The lines from the one with "Yaşam (55, 2400)" through the last line below are to be copied exactly; no other lines are to be returned.

[Pixel coordinate grounding data]
________________

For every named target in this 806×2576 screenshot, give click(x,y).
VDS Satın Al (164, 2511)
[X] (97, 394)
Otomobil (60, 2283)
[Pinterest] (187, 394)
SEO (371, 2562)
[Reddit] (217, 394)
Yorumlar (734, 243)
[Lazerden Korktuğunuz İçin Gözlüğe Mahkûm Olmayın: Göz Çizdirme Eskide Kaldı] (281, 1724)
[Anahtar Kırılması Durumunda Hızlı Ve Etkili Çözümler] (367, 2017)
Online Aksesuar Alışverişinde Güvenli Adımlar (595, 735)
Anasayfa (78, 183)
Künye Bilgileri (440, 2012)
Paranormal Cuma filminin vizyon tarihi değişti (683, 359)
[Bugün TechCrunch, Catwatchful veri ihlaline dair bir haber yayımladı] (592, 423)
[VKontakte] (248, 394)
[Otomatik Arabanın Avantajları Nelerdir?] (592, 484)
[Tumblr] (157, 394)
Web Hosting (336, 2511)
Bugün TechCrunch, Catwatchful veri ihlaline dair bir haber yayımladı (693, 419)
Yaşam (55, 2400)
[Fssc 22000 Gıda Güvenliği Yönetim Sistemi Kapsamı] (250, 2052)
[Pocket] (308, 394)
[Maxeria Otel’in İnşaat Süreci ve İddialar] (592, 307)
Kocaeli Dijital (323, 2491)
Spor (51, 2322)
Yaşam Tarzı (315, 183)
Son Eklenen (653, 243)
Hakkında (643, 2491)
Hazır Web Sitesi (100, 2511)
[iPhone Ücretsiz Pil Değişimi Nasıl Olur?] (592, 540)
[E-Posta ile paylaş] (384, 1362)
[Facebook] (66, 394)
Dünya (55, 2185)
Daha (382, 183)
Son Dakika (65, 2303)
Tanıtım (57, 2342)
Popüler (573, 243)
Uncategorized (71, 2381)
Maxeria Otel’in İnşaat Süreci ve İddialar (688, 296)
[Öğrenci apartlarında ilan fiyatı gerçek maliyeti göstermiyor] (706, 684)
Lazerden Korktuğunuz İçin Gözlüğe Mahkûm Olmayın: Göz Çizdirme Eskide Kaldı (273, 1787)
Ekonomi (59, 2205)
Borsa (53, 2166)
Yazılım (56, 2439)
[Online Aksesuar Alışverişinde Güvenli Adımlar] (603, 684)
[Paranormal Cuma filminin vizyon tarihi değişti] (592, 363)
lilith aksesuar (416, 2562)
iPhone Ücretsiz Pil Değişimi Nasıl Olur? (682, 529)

________________

WRITTEN RESPONSE =
Yaşam (55, 2400)
[Fssc 22000 Gıda Güvenliği Yönetim Sistemi Kapsamı] (250, 2052)
[Pocket] (308, 394)
[Maxeria Otel’in İnşaat Süreci ve İddialar] (592, 307)
Kocaeli Dijital (323, 2491)
Spor (51, 2322)
Yaşam Tarzı (315, 183)
Son Eklenen (653, 243)
Hakkında (643, 2491)
Hazır Web Sitesi (100, 2511)
[iPhone Ücretsiz Pil Değişimi Nasıl Olur?] (592, 540)
[E-Posta ile paylaş] (384, 1362)
[Facebook] (66, 394)
Dünya (55, 2185)
Daha (382, 183)
Son Dakika (65, 2303)
Tanıtım (57, 2342)
Popüler (573, 243)
Uncategorized (71, 2381)
Maxeria Otel’in İnşaat Süreci ve İddialar (688, 296)
[Öğrenci apartlarında ilan fiyatı gerçek maliyeti göstermiyor] (706, 684)
Lazerden Korktuğunuz İçin Gözlüğe Mahkûm Olmayın: Göz Çizdirme Eskide Kaldı (273, 1787)
Ekonomi (59, 2205)
Borsa (53, 2166)
Yazılım (56, 2439)
[Online Aksesuar Alışverişinde Güvenli Adımlar] (603, 684)
[Paranormal Cuma filminin vizyon tarihi değişti] (592, 363)
lilith aksesuar (416, 2562)
iPhone Ücretsiz Pil Değişimi Nasıl Olur? (682, 529)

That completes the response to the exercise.